Suggestions and Requests

Can I suggest some type of guide in the UHV screen for civs that have to research X amount of techs per era

Something like what Arabia has for thier UHV where you can see who’s the tech leader

Playing as British and can’t figure out who got 8 techs already when I’ve researched 4 techs so not sure if they have research ANY 8 techs in rennisance or 8 unique techs. I don’t think the ones I got to first count towards theirs?
 
Agreed
Can I suggest some type of guide in the UHV screen for civs that have to research X amount of techs per era

Something like what Arabia has for thier UHV where you can see who’s the tech leader

Playing as British and can’t figure out who got 8 techs already when I’ve researched 4 techs so not sure if they have research ANY 8 techs in rennisance or 8 unique techs. I don’t think the ones I got to first count towards theirs?
I agree, some kind of UI update that show the UHVs on your screen without having to click on the icon to see it in the menu over and over would come a long way. Especially as a replacement for the scorecards possibly, or maybe it could be integrated into the scorecard when you mouseover your own civ.
 
Thank you! I don't know if you can call the mod exactly stable judging by my ever growing stack of bug reports, but yes I do try to keep features limited or if they are large, at least self contained and out of whole cloth. Glad you're enjoying the mod.

I'll leave strategy and game help to other players as usual.
Also a larger map would be amazing, with more turns in the ancient/medieval/classical eras, that would be awesome. Would give more space to flesh out the conflicts and developments of the respective eras too. I can't wait. I wish Civ 6 went for realism like this rather than the cartoon toy board game type style. Hopefully Civ 7 will take the feedback into account and go back into the realism trend they had with 4 and 5.
 
Yeah, I agree. I think there is a widening gap between things like Civ and Paradox games for a more abstract game-like history oriented game that Firaxis has gradually abandoned.
 
I don't know if this would be possible but maybe there could be an archeology type system where fallen civs drop artefact improvements that get revealed in the late game?
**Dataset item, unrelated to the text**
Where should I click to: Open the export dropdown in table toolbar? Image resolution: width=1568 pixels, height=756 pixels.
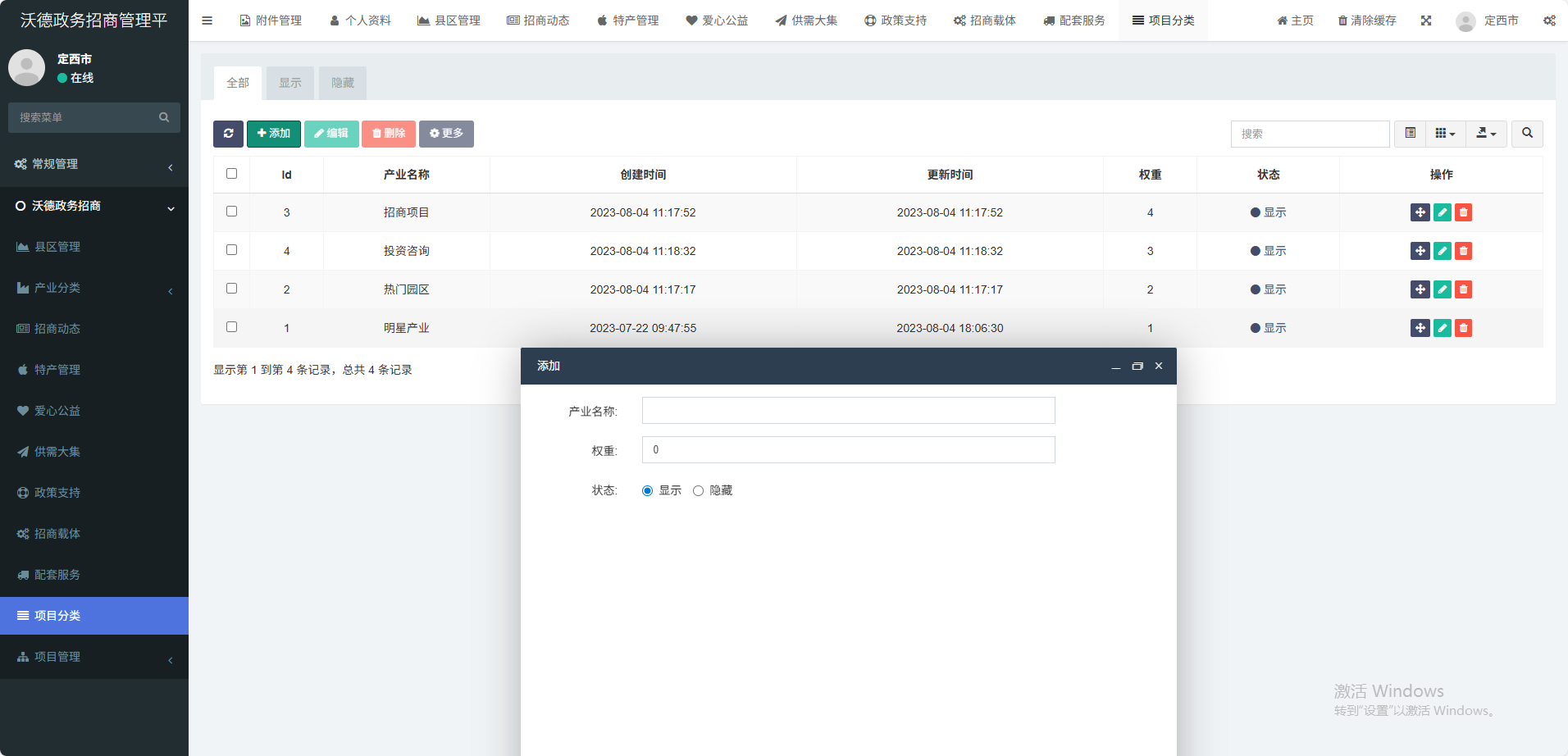click(1486, 134)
Like in Civ 5? I think Realism Invictus added great works of art type system or something similar
Yeah, I agree. I think there is a widening gap between things like Civ and Paradox games for a more abstract game-like history oriented game that Firaxis has gradually abandoned.
Yes this started with the flop that was Civ Revolution. Streamlining games for the sake of appealing to a wider audience and get their margins up. Ashame. Even the quotes in Civ 6 are pale in comparison to 4. I've played civ 4 since I was around 8 years old. Still going back to it to this day and I would like to think it is not just nostalgia is why. I play Paradox games too especially CK2, by far the best one imo.
 
Should AIs have their holy city shrines be built automatically after a certain amount of turns? Many of them, often, remain unbuilt for the entire game.
You can also boost the AI by auto capture any number of cities you feels they need in possession of the a historical point for it to match history. That way the AI's stupidity would not interfere at all.

Why not focus on the real problem instead of the poor AI. Not make more of these conquer events and similar to temporarily give them and advantage.
 
Harappan Hinduism gets wiped from the earth upon harappan collaps.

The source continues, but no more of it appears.